La situación de subconsumo y hambre es tan desesperante que en septiembre de
2013 el gobierno tuvo que aprobar una controvertida ley que autoriza a los
locales comerciales a vender a precio de costo mercancía perecedera más allá de
su fecha de vencimiento. Las razones fueron dobles: para que la gente pueda
comprar alimentos y para que los locales comerciales y productores recuperen al
menos sus costos, de modo que no se vean forzados a cerrar sus locales y
despedir trabajadores, lo que se ha convertido en un círculo vicioso que ahonda
más la crisis y la deflación.
Lo más paradójico de todo es que nada de lo hecho ha redundado en un crecimiento
de la economía griega y menos aún en una reducción de su deuda. Y este último
aspecto es muy importante, pues, como se recordará, la razón principal de la
intervención del FMI y el BCE fue el peligro que la deuda representaba. Sin
embargo, los resultados después de la intervención son claros: en 2007, antes de
la “crisis” la deuda griega rondaba el 107% de su PIB, hoy día asciende al
177,5%, con un decrecimiento del 20% de su PIB.

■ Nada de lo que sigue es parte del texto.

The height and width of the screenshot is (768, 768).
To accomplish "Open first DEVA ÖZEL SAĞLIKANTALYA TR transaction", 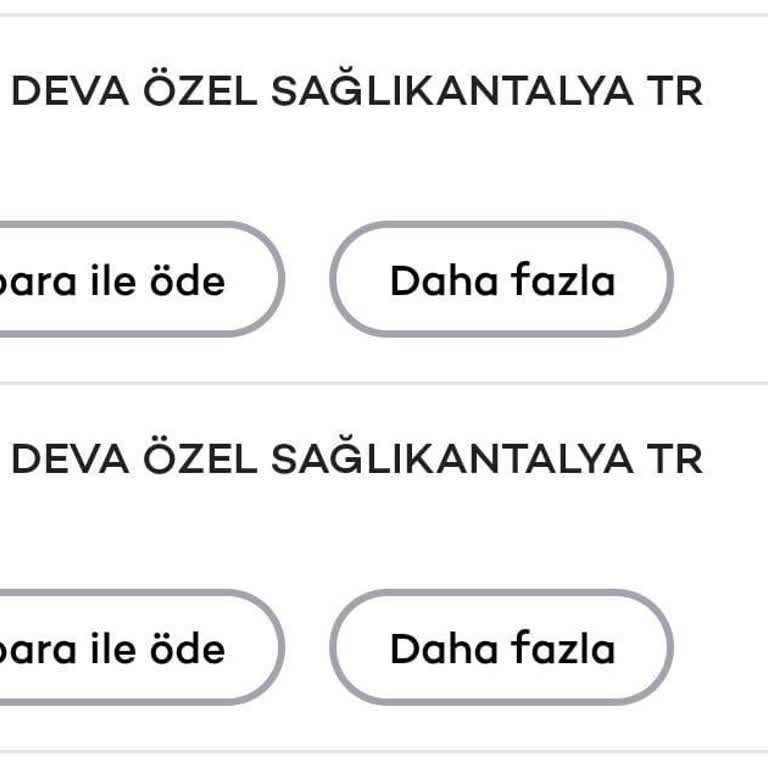I will click(356, 92).
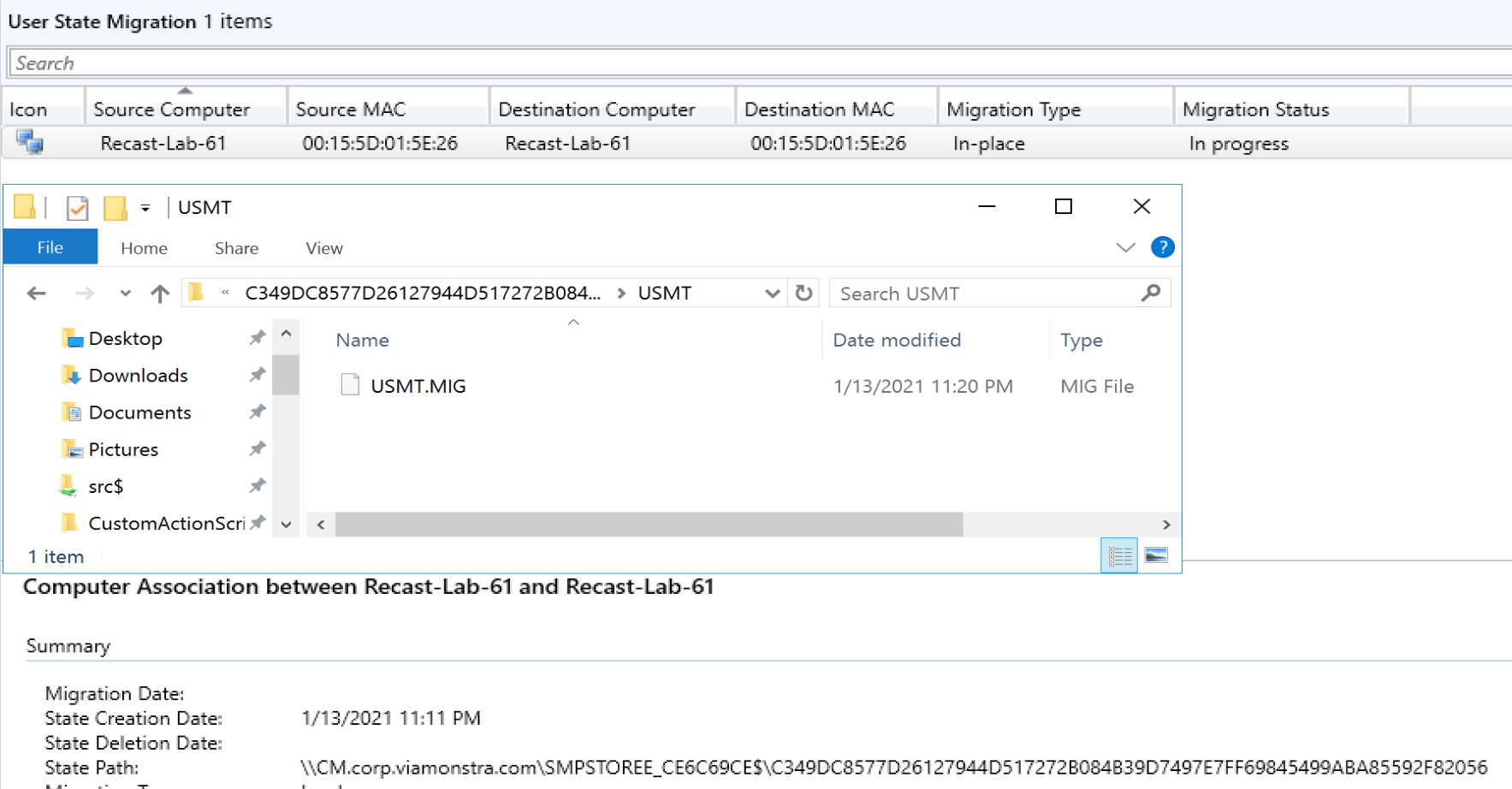
Task: Click the Properties checkmark quick access icon
Action: pos(77,208)
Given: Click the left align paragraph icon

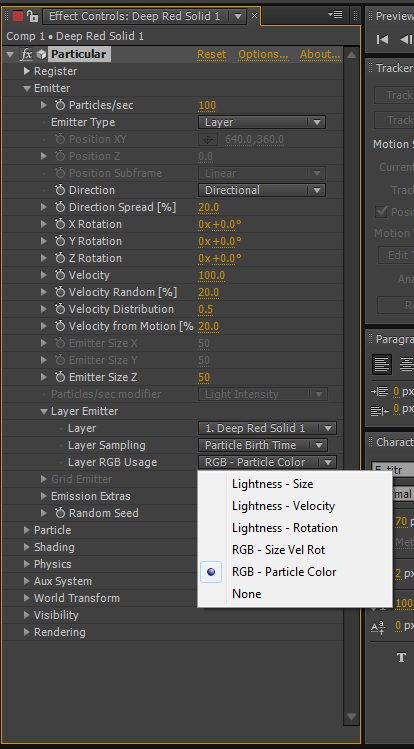Looking at the screenshot, I should [382, 364].
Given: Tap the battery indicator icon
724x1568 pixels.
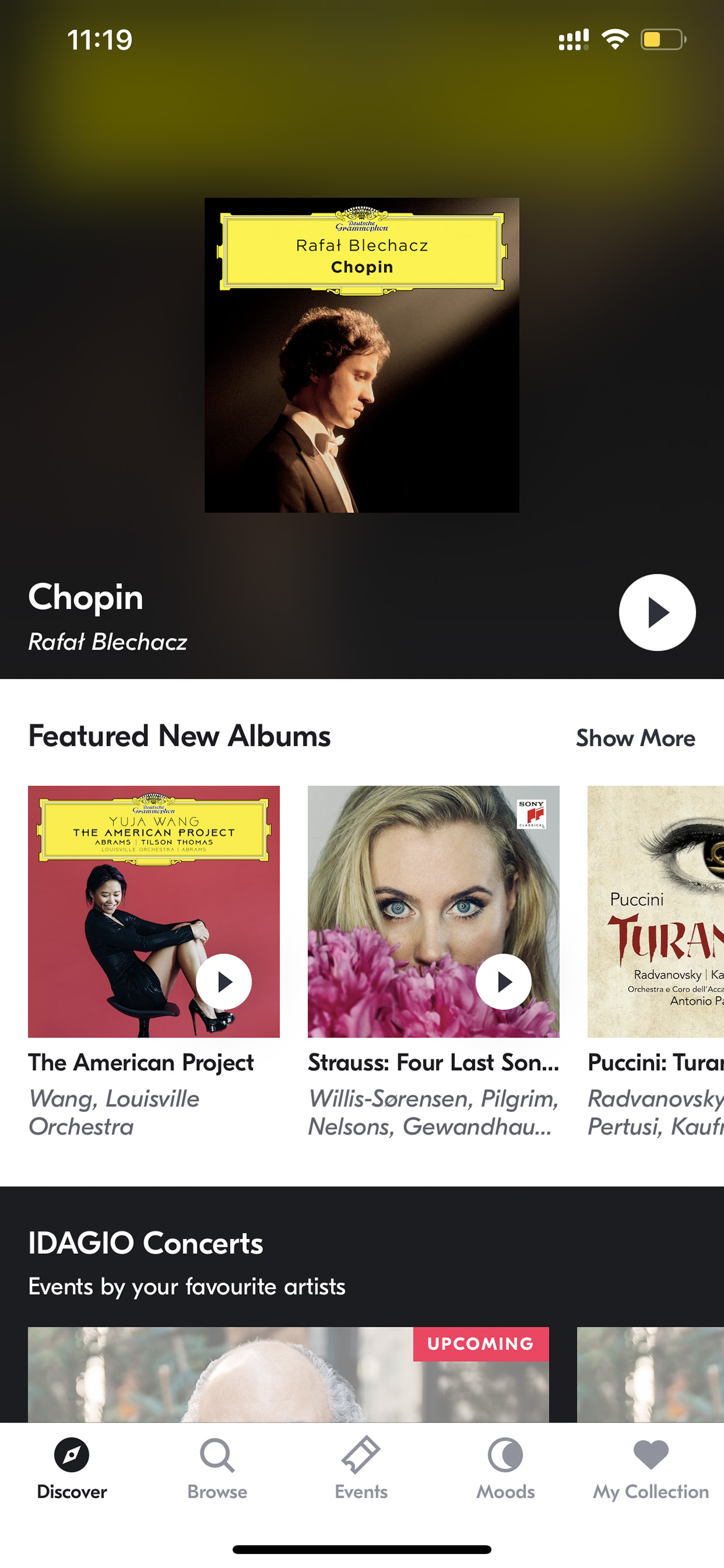Looking at the screenshot, I should (x=663, y=40).
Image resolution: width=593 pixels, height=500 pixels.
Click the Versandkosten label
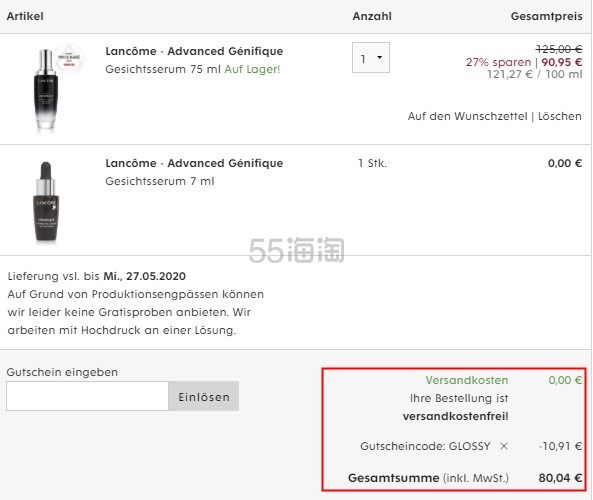pyautogui.click(x=467, y=380)
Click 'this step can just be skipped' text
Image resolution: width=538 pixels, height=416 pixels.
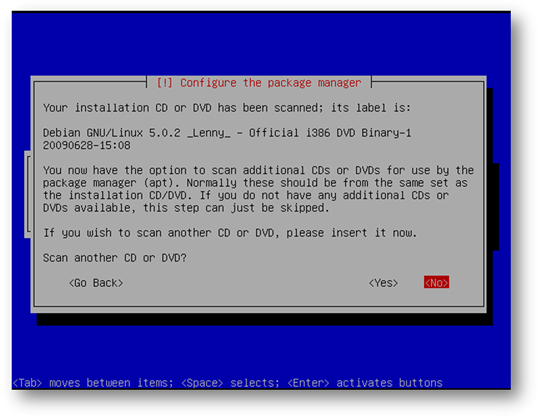click(x=236, y=208)
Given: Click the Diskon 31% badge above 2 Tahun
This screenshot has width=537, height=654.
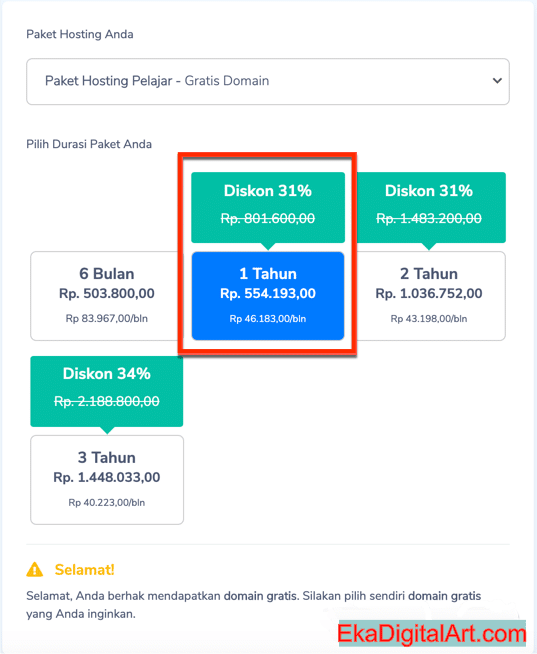Looking at the screenshot, I should pyautogui.click(x=429, y=207).
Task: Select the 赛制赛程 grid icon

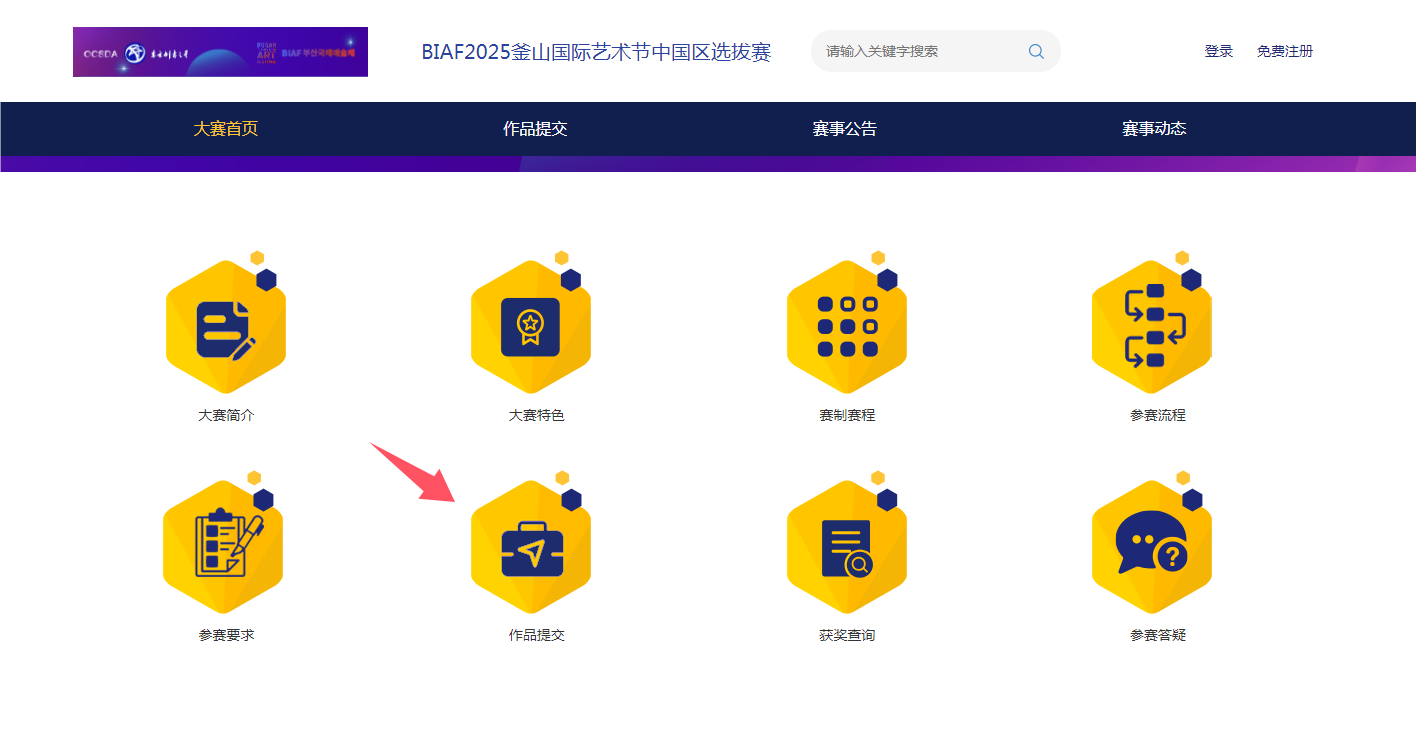Action: 846,325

Ese “éxito” del modelo tecnócrata es lo que explica la llegada al poder de
Syriza. Mismo “éxito” que tuvo en los ’90 en países como Venezuela, Argentina,
Ecuador y Bolivia, hasta la llegada de los gobiernos que torcieron el rumbo de
cosas hacia mejores direcciones. Y por lo demás, mismo “éxito” que auguran
quienes dicen que ése es el modelo a copiar para salir de nuestra “crisis”.